Published in final edited form as: Semin Immunol. 2022 Jun 25;59:101627. doi: 10.1016/j.smim.2022.101627

Figure 7.

Figure 7.

Selective Stabilization of an Open Conformational State in C3b by the S. aureus Immune Evasion Protein Efb-C. (A) Characterization of Efb-C binding to site-specifically immobilized C3b as assessed by surface plasmon resonance. Human C3b that had been site-specifically biotinylated at its thioester cysteine [32, 66] was captured on a streptavidin-coated biosensor surface prior to injecting increasing concentrations of Efb-C in a single-cycle kinetic study. The reference-corrected sensorgram is shown with a black line while the outcome of fitting to a Langmuir model is shown with a red line.
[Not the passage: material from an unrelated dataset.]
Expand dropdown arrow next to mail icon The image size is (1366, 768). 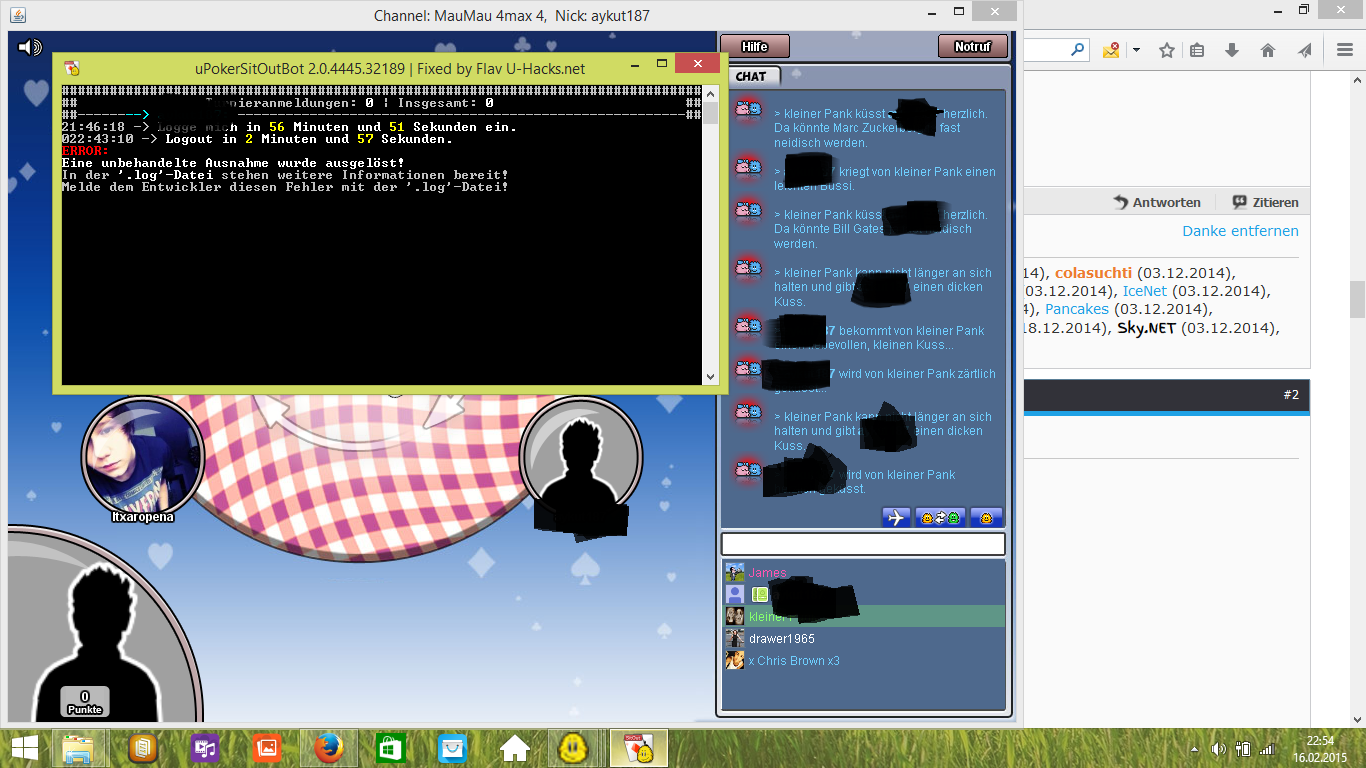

Efb-C binding to C3b exhibits low-picomolar affinity (KD ~110 pM) and is kinetically stable as indicated by its dissociation rate constant (10−4 s−1) (inset). (B) Differential Hydrogen/Deuterium exchange mapping of C3b as a function of Efb-C. The Hydrogen/Deuterium Exchange (HDX) profile was characterized by Mass Spectrometry for samples of C3b in the presence of either Efb-C or a non-binding mutant [76]. Peptides from C3b that exhibited increased HDX are colored either orange (moderate increase) or red (highest increase), while those that exhibited decreased HDX are colored dark blue. Peptides from C3b displayed no change are colored in pale blue, while peptides that were absent from the coverage map are colored grey. A full-scale representation of the structure of Efb-C bound to the TED domain from C3b [18] is inset at the top right of the panel, with Efb-C colored as a transparent red surface and TED colored green. Superposition of this structure onto the HDX map of C3b reveals that residues comprising the Efb-C binding site within the TED domain are highly exchange-protected, thereby demonstrating consistency between the crystallographic and in solution studies. (C) Simplified representation showing stabilization of an open conformational state in C3b upon Efb-C binding. As the interaction between Efb-C and C3b is ultra-high affinity and kinetically stable, Efb-C binding is depicted as an essentially irreversible step in this mechanism.